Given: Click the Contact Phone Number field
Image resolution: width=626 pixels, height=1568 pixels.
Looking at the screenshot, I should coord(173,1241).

* * *

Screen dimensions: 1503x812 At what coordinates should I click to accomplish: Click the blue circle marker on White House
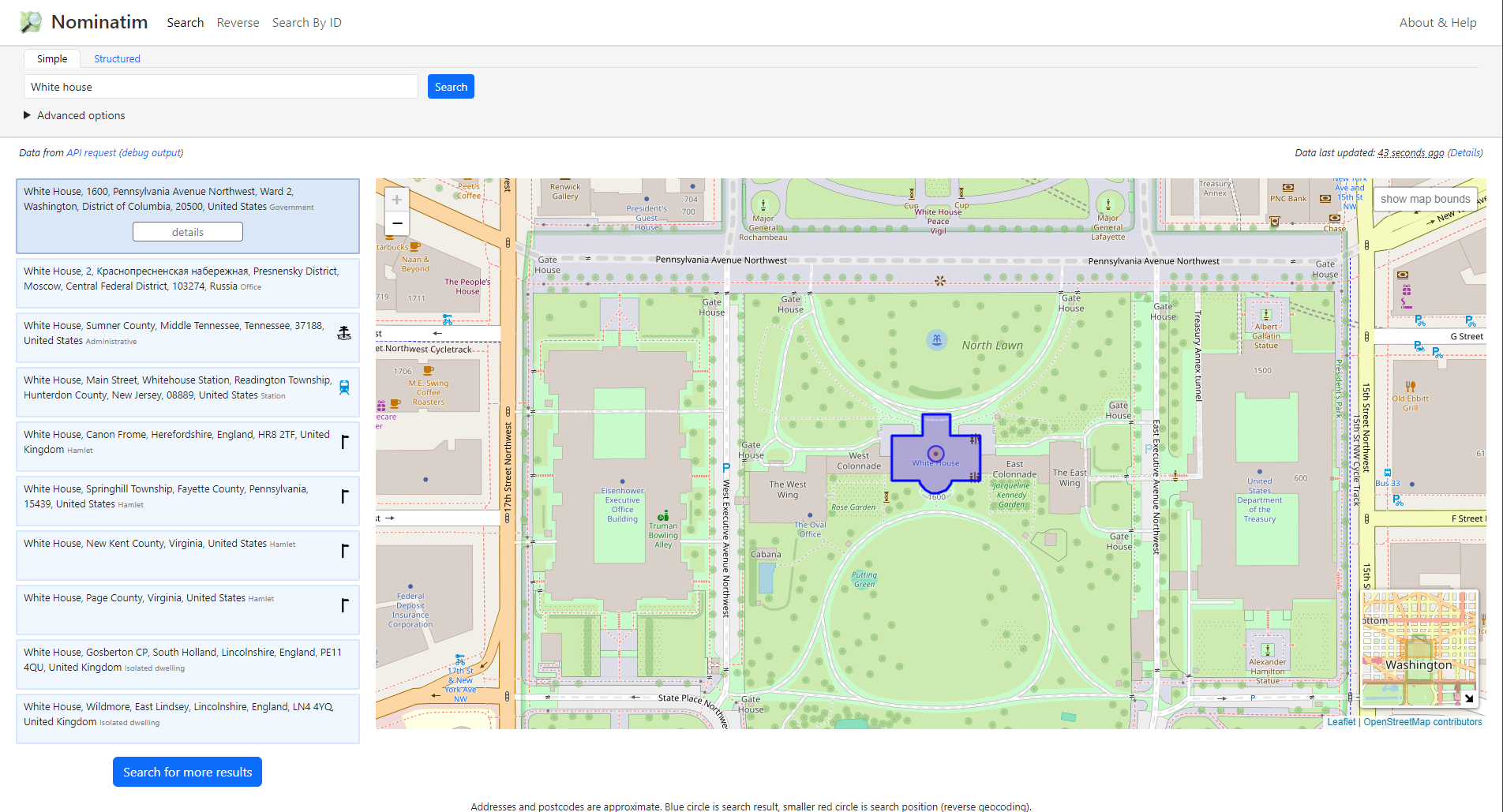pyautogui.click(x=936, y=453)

---

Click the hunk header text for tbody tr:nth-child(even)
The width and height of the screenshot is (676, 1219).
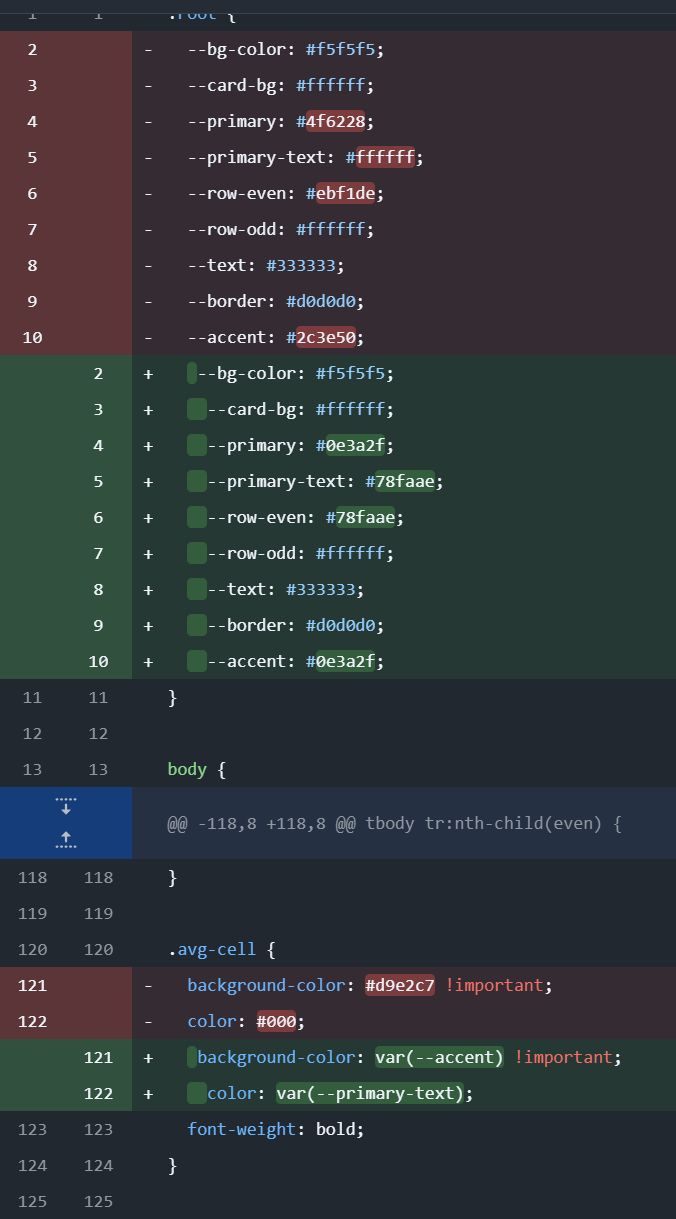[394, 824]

• [STATED PROBLEM]:
Render the lines running from the line that contains "Screen dimensions: 1503x812" up to and including the line that contains "pyautogui.click(x=936, y=453)" as a numbered list, omitting any blank lines. Leave the pictures out of your answer.

• [SOLUTION]:
1. Screen dimensions: 1503x812 At what coordinates should I click to accomplish: Click the blue circle marker on White House
2. pyautogui.click(x=936, y=453)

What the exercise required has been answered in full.